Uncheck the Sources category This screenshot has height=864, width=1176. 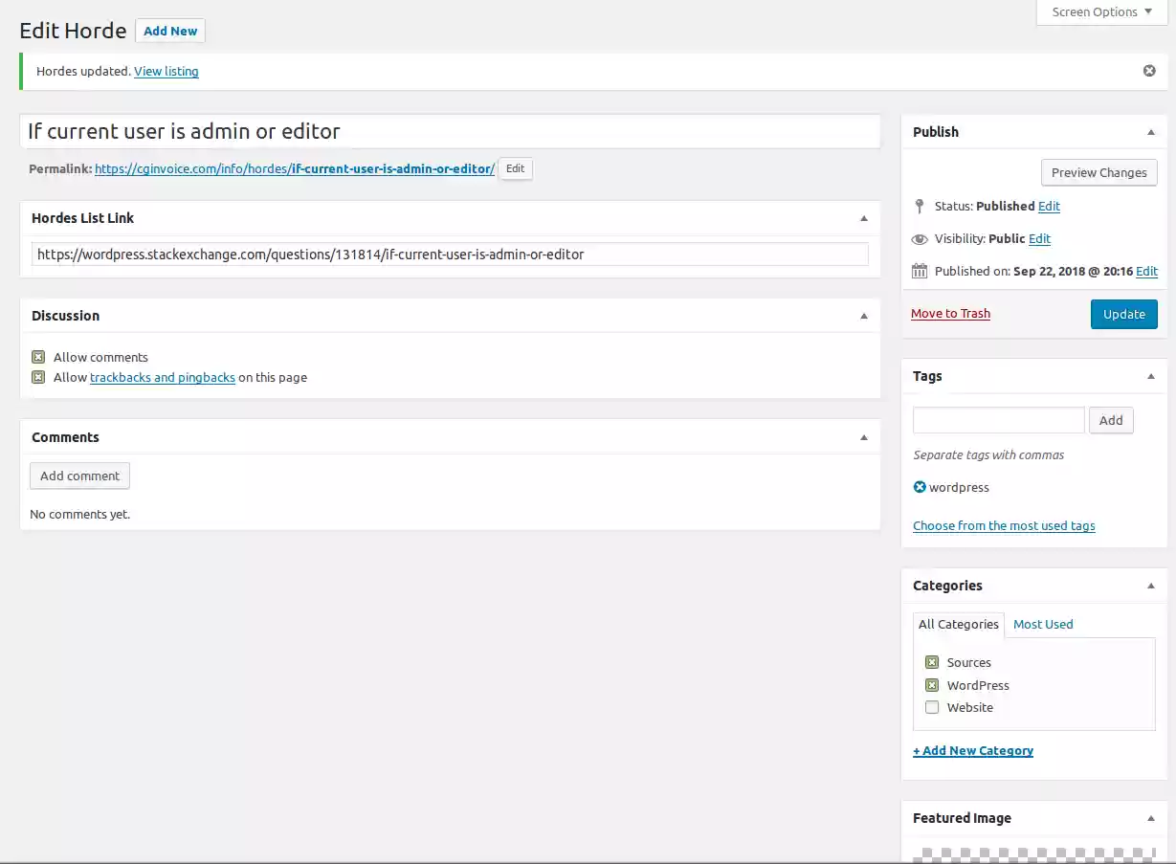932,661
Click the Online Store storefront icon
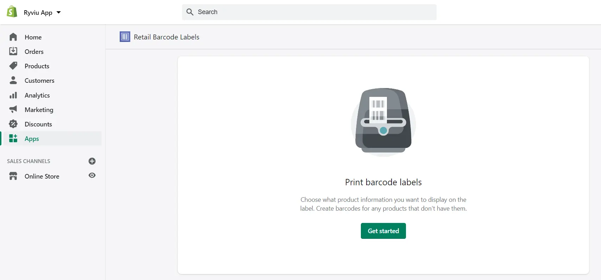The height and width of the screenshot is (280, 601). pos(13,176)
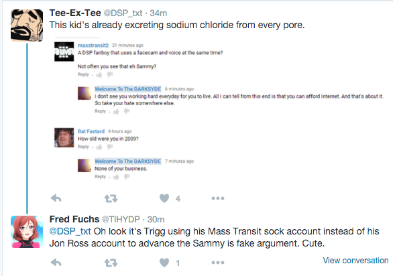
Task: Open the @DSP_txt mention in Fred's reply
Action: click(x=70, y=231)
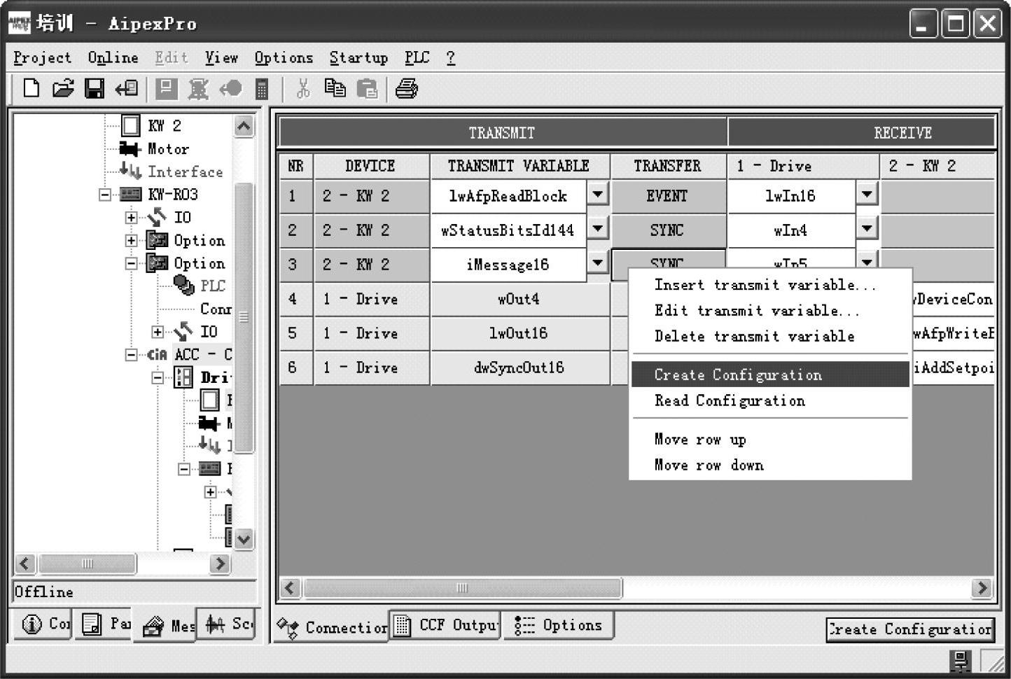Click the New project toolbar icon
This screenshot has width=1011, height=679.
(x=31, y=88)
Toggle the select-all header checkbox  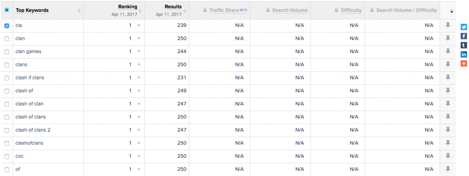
==
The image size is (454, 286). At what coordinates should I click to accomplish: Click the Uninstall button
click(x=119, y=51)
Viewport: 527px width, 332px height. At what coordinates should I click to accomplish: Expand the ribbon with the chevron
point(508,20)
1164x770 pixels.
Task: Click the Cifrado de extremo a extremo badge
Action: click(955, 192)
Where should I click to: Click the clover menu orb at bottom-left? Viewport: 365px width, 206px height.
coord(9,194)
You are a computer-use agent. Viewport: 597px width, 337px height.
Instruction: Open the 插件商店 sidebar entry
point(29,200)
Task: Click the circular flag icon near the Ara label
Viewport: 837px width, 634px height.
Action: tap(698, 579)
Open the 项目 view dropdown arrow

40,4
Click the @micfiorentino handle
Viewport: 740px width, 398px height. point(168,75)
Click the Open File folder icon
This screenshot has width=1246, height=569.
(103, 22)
---
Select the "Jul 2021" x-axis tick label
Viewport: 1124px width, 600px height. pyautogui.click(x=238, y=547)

EXERCISE: Please, from the material above, copy only the lines from the line with "Where should I" up to and including the line with "Task: Click the circular", exactly as written.

EXERCISE ANSWER:
Where should I click to: Click the clover menu orb at bottom-left? Viewport: 365px width, 206px height.
coord(9,194)
You are a computer-use agent. Viewport: 597px width, 337px height.
Instruction: Open the 插件商店 sidebar entry
point(29,200)
Task: Click the circular flag icon near the Ara label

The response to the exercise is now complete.